Death, depravity, inhumanity - yeah, and why should I care? ~ That Movie Blogger Fella

Sunday, January 17, 2010

Death, depravity, inhumanity - yeah, and why should I care?

Carriers
My rating:




There was a time when a film playing in cinemas that you've never heard of and know nothing about generally fell into one of two categories: a) a B-grader that went direct-to-video in the States, whose international distributors treat markets like Malaysia as dumping grounds; and b) a Z-grader from some other foreign country that couldn't crack the coveted American market and could only sell to less discerning markets (like Malaysia). Our local distributors are somewhat more discriminating now; they largely pick only big Hollywood studio releases. Also, the global film industry has changed. Today, there's a chance that a movie with little to no buzz could be an indie or foreign-language gem - perhaps even a movie that goes on to become a hit, which would give you bragging rights as an early adopter.

Carriers isn't one of them. It sure tried though.

A viral pandemic has spread across the States, killing most of the population and reducing civilization to lawlessness. A group of four survivors - brothers Brian (Chris Pine) and Danny (Lou Taylor Pucci), Brian's girlfriend Bobby (Piper Perabo), and Danny's friend Kate (Emily VanCamp) - are heading to Turtle Beach, the brothers' childhood holiday destination, to wait for the pandemic to die out. But their encounter with Frank (Christopher Meloni), the father of an infected little girl, is only the first of many that will test their humanity in the face of a highly contagious - and fatal - disease.

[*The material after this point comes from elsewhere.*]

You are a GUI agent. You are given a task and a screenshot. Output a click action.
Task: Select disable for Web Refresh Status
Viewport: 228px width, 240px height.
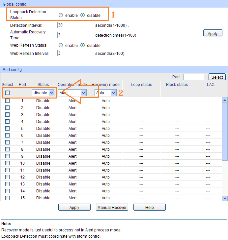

That's a very misleading poster up there. It makes the film look like a gory horror flick, and if you've heard of it being about a viral apocalypse, you might assume it's a zombie movie. It's not - the virus just causes people to fall sick and die. And there are some suspenseful moments, plus a few icky-looking infected corpses, but you won't find anything really scary in here. This film is a bleak depiction of a post-apocalyptic landscape, and how survival trumps basic human decency. It's quite a daring, if depressing, film - Brian's group lives by the rule that the infected are already dead, and must be abandoned before they infect anyone else. You can bet that happens to a number of people a number of times in this movie.

The problem is that I never really cared about them. The characters are all dull and flat, and in Brian's case downright unlikable. I don't know why so many American films have this kind of character - the swaggering jerkass who's rude to everyone, whose only goal in life is to party, and whose recklessness gets himself and everyone else into trouble. I swear, it's an archetype. Brian was annoying, and it didn't reflect well on the rest of his group for putting up with him. Bobby is an idiot for dating Brian. Danny is the less assertive younger brother, and has absolutely no personality other than being the less assertive younger brother. Kate has a thing about trying every phone they encounter, hoping to call her parents, but this subplot goes nowhere.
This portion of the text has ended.